Looking for workflows where everyone agrees but nothing moves

Sometimes the blocker is not the decision.

The decision exists.
The owner exists.
The deadline exists.

Everyone agrees on the direction.

Yet nothing moves.

Because nobody defined:

  • who moves first
  • what gets delivered first
  • what officially starts execution

The workflow is not blocked.
The workflow is waiting.

Looking for examples where agreement existed, but movement never started.

posted to Icon for group Looking to Partner Up
Looking to Partner Up
on June 23, 2026
  1. 2

    The handoff to next action gap is even more dangerous in automated workflows because there is no human watching. A person waiting on a teammate might eventually ask. A system waiting on another system just stays waiting until someone notices revenue stopped moving. Have you seen this gap vary more by team size or by workflow complexity?

    1. 1

      The gap usually grows with workflow complexity, but what I've seen is that ownership ambiguity matters more than team size.

      Automation often creates the impression that the system owns the outcome. In reality, it only executes the handoff. Someone still needs to own the next action.

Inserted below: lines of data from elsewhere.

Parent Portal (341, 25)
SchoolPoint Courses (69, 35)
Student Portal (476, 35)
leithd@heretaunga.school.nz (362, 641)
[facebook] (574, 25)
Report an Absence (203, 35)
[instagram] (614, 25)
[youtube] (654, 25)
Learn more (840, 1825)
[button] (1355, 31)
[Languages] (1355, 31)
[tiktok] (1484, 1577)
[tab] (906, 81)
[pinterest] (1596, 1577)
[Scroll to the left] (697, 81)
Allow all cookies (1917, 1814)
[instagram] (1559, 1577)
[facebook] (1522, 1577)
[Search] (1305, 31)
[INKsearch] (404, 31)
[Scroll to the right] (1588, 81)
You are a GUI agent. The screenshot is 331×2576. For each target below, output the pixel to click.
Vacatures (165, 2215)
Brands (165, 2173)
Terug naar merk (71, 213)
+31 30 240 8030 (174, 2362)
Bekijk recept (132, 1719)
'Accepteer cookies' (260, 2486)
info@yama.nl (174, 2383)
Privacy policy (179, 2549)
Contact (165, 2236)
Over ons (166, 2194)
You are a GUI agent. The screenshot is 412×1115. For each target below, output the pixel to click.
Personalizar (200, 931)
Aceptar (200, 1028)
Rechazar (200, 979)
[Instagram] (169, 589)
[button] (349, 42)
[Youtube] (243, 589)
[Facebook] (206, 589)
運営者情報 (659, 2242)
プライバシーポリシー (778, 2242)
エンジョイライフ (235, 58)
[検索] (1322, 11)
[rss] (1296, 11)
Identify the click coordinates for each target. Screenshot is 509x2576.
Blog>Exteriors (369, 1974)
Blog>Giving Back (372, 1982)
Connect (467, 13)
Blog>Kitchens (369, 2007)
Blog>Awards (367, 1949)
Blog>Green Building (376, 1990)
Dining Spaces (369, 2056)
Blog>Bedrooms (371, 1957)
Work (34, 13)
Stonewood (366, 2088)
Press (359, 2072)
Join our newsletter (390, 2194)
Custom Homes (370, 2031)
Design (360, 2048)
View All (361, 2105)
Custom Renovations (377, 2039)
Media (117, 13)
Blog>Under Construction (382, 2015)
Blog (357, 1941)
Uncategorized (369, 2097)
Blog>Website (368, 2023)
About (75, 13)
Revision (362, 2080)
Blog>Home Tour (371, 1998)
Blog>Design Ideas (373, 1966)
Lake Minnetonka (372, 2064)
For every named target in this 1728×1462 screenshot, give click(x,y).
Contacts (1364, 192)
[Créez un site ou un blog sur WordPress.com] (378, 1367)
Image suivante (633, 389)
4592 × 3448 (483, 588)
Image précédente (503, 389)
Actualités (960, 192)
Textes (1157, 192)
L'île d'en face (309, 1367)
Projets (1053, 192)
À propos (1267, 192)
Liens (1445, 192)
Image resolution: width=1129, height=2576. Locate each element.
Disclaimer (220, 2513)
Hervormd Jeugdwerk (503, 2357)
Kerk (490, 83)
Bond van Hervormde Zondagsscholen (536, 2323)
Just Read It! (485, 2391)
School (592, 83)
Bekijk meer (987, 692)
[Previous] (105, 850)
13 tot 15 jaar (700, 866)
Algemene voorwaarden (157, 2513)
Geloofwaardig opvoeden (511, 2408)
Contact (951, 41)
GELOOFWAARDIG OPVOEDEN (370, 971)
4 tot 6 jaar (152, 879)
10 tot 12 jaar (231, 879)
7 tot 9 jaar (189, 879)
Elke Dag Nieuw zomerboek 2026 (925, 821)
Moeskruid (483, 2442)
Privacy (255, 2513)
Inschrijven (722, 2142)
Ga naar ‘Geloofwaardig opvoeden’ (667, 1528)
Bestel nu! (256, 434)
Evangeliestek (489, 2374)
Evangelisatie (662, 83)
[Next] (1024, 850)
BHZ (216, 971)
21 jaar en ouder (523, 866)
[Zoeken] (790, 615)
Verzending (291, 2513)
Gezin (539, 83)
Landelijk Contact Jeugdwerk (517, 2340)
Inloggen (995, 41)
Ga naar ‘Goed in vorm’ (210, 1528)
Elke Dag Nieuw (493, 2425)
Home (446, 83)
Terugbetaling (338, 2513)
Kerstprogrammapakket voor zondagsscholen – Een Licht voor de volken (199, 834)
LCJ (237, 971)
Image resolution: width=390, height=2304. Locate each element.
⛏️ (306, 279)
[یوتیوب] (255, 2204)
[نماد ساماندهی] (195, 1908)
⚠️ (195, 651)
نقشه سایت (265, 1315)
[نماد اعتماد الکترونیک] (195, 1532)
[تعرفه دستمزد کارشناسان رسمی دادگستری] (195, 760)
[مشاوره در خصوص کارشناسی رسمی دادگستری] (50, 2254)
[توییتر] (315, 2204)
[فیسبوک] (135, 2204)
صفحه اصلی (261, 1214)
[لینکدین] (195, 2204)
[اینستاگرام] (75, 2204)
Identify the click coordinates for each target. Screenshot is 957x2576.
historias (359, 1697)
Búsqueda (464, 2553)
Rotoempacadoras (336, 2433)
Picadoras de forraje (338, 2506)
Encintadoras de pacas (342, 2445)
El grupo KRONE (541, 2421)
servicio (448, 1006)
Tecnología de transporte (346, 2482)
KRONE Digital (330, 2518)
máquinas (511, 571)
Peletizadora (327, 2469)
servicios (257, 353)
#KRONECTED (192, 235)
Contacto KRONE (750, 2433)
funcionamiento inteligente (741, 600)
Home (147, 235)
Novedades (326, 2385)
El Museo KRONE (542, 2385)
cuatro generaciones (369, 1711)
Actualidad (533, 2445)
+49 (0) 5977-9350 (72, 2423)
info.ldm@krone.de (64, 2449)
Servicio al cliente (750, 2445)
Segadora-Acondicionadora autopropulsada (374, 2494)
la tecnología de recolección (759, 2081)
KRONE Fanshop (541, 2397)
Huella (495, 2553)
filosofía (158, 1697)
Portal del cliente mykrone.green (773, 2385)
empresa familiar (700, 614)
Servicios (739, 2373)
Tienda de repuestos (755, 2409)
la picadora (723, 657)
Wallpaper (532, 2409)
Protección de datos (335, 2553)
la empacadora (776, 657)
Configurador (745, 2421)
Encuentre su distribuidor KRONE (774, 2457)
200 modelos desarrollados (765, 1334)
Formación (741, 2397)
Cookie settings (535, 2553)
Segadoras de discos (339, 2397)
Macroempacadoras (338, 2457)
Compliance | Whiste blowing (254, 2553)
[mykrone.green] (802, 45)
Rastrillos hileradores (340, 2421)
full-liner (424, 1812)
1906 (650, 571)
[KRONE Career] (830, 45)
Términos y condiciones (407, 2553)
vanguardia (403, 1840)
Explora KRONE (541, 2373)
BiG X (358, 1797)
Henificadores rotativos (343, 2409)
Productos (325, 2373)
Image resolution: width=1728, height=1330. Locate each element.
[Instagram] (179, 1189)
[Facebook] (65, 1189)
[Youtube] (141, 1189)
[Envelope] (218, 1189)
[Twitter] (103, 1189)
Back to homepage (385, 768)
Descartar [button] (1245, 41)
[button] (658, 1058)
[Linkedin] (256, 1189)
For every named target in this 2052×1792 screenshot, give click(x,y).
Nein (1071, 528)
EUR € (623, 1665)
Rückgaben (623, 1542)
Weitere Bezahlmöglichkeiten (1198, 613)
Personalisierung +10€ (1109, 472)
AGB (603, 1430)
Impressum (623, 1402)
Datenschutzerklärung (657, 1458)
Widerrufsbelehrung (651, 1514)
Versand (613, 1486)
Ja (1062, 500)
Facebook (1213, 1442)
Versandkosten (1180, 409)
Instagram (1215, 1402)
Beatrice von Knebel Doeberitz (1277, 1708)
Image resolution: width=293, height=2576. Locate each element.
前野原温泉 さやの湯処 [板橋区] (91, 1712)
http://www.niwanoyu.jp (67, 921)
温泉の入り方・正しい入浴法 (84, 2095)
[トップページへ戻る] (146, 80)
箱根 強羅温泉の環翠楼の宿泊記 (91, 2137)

      As complexity increases, these invisible handoff points multiply, making waiting behavior much harder to notice until business metrics begin to move.

      I've seen small teams with fragmented automation struggle more than larger teams that define a clear ownership threshold for every handoff.

  2. 2

    Exactly — the waiting pattern is more dangerous than a block because everyone can see a block. "Soon" is the most expensive word in cross-team workflows because it lets everyone off the hook without anyone committing. A defined response time turns a vague expectation into a measurable commitment. The teams that do this well don't track velocity, they track handoff time.

    1. 1

      Tracking handoff time instead of velocity is where the real execution leakage becomes visible.

      Velocity only measures active work. It rarely captures the waiting time between one person finishing and the next person actually starting.

      "Soon" is risky because it creates the feeling of alignment without defining a commitment.

      I've found that measuring the gap between "handoff" and "next action" often explains more about execution speed than velocity alone.

  3. 2

    Exactly. The silent stall pattern is more dangerous than an explicit block because nobody flags it as blocked. A blocked workflow gets attention and gets resolved. A waiting workflow just sits there slowly losing urgency until someone finally asks "is anyone working on this?" and the window has already passed. The most effective fix I have seen is adding a simple rule: if no movement within 48 hours, escalate to X. The escalation is rarely needed, but knowing it exists changes how people prioritize the handoff.

    1. 1

      That silent stall is exactly where time and money leak without anyone noticing.
      People don't realize a workflow is dying because it still looks active.

      Your 48-hour rule is necessary.
      It forces teams to treat a handoff as a commitment rather than a casual pass.

      When there is no clear trigger or consequence for sitting on a task, "soon" turns into next month.

      It's less about coordination itself and more about making inactivity visible.

  4. 2

    The most common version I see is when the execution start depends on someone getting back to someone else, and nobody defined the expected response time. Agreement exists, everyone is waiting for the other person to move first, and the workflow enters a silent stall. The fix is usually not a better decision process, its a rule about who initiates and by when. I have seen this pattern more in cross-team workflows than within a single team.

    1. 1

      I agree.

      The expected response time is a big part of it.

      I've seen cases where everyone assumed the next person would move soon, but nobody defined what "soon" actually meant.

      The workflow wasn't blocked.

      It was waiting.

      And everyone thought someone else was about to move it forward.